Computer Vision – Frameworks & Modelle
Die meisten Deep Learning Frameworks bieten umfassenden Support für Computer Vision, zum Beispiel die Python-basierten Frameworks TensorFlow, PyTorch oder MXNet.
Der Videoanalyse-Service Amazon Recognition kann Objekte, Menschen, Texte und Aktivitäten erkennen – auch Gesichter und Custom Labels.
Der vortrainierte Analyseservice Google Cloud Vision API ermöglicht die Detektion von Objekten und Gesichtern, liest gedruckten und geschriebenen Text und versieht Bilderkataloge mit Metadaten. Mit Google AutoML Vision können auch Custom Image Models trainiert werden.
Microsofts Computer Vision API kann ebenfalls Objekte erkennen. Die Azure Face API steht in der Cloud oder auch als ContainerLösung für den Einsatz in Edge-Systemen, also am Netzwerkrand wie beispielsweise in Produktionsmaschinen, zur Verfügung und soll neben Gesichtern auch Emotionen erkennen können.

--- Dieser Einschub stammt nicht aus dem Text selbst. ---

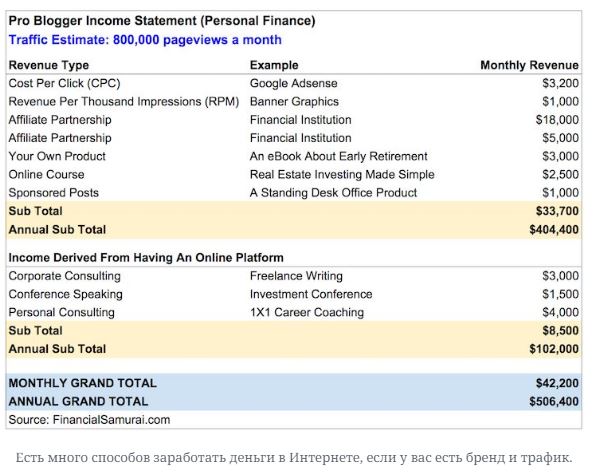Click Real Estate Investing Made Simple cell

(342, 174)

IBM Watson Visual Recognition klassifizierte bis zum Rückzug des Anbieters Bilder auf Grundlage eines vortrainierten Modells und ermöglichte darüber hinaus Transfer Learning, Objekt-Detection und -Zählung. Die IBMLösung lief in der Cloud oder über iOS Devices mit Core ML.

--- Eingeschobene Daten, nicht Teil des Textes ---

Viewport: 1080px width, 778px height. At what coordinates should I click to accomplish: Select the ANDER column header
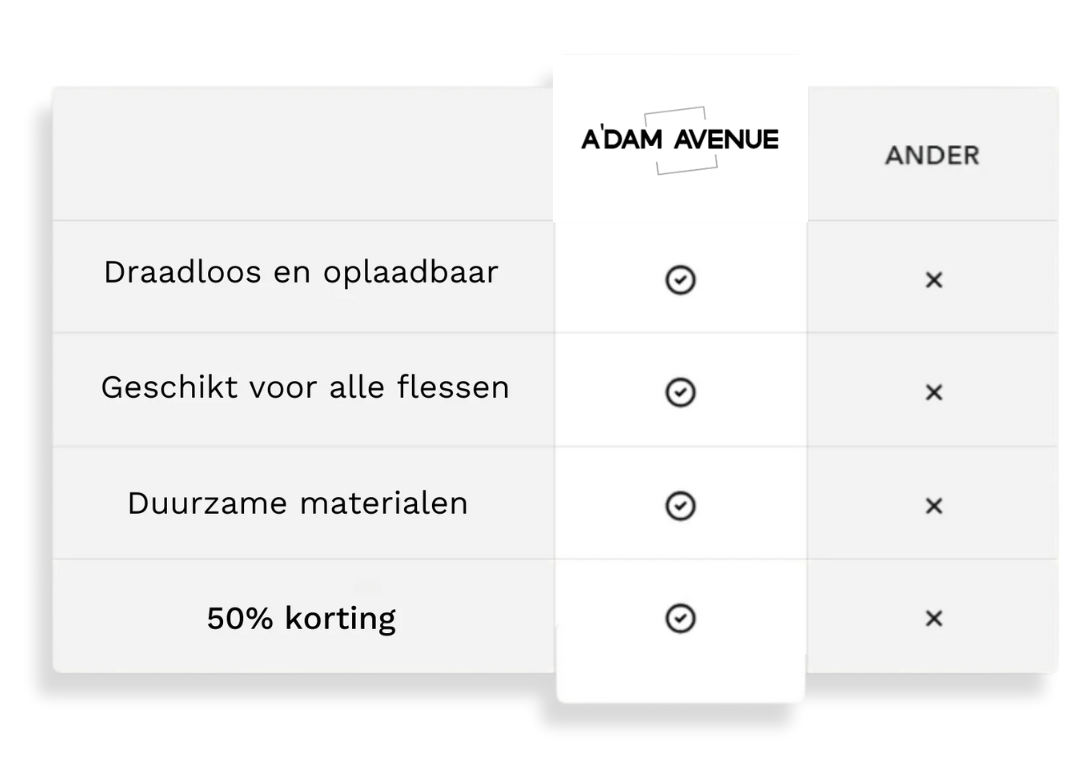tap(932, 156)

MathWorks hat mit Matlab ebenfalls ein Analyse-Paket im Angebot, das die Bilderkennung auf Grundlage von Machine und Deep Learning beherrscht.

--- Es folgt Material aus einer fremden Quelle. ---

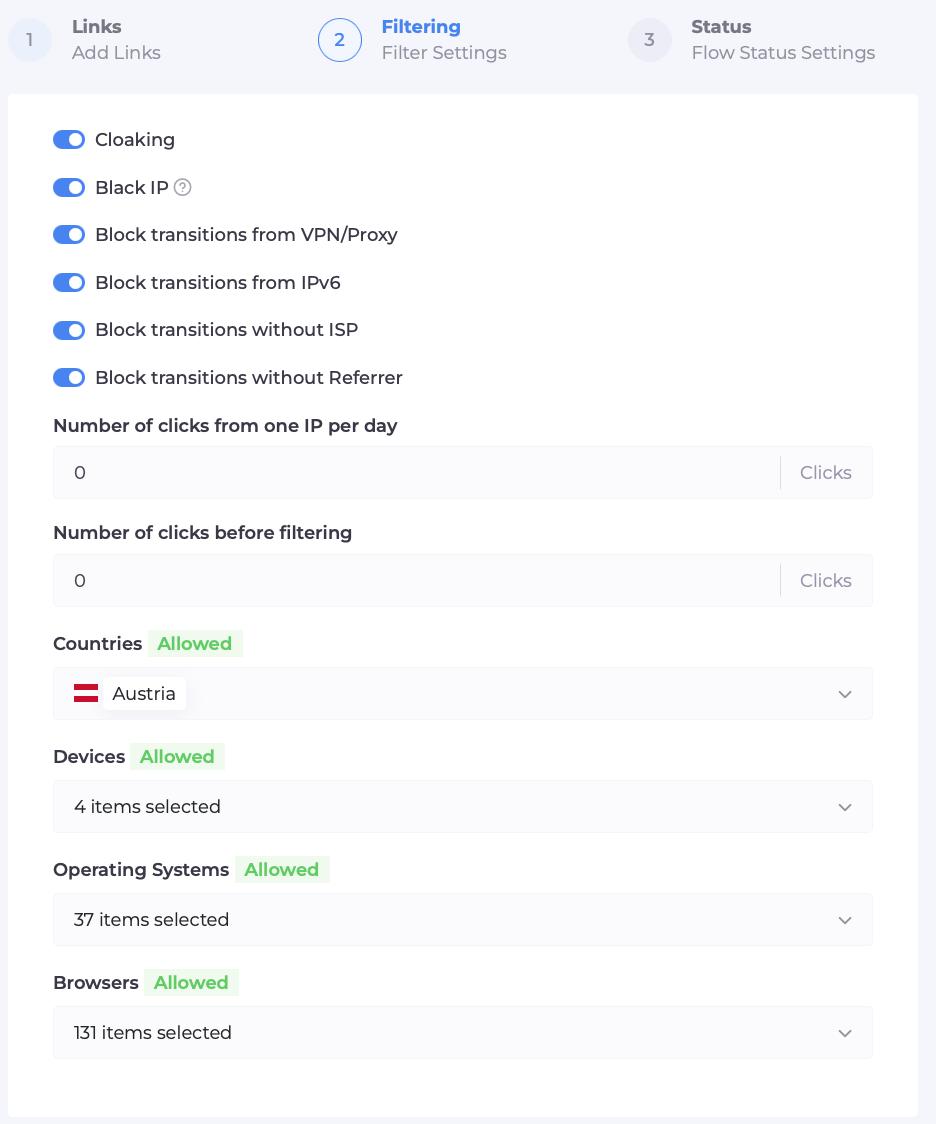
Task: Click the Black IP help question icon
Action: coord(183,187)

Das Apple Vision Framework erkennt Gesichter, Text oder auch Barcodes. Zu Zwecken der Bild-Klassifizierung oder Objekterkennung können Anwender auch eigene CoreML-Modelle einsetzen.
Neben den Frameworks haben sich auch die grundlegenden Computer-Vision-Modelle seit LeNet-5 rasant weiterentwickelt – die meisten Modelle sind künstliche neuronale Netze:
AlexNet (2012) VGG16/OxfordNet (2014) GoogLeNet/InceptionV1 (2014) Resnet50 (2015)
InceptionV3 (2016)
MobileNet (2017/2018)
Computer Vision wird immer präziser und zuverlässiger und kann sich bereits heute in vielen Fällen mit den menschlichen visuellen Fähigkeiten messen. Dazu kommt, dass sich die Frameworks und Modelle laufend weiterentwickeln. Die Möglichkeiten des Transfer Learning vereinfachen darüber hinaus den Einsatz von Computer Vision. Man braucht inzwischen keinen Doktortitel in Computerwissenschaften mehr und muss auch kein ausgewiesener Data Scientist sein, um Computer Vision einsetzen zu können.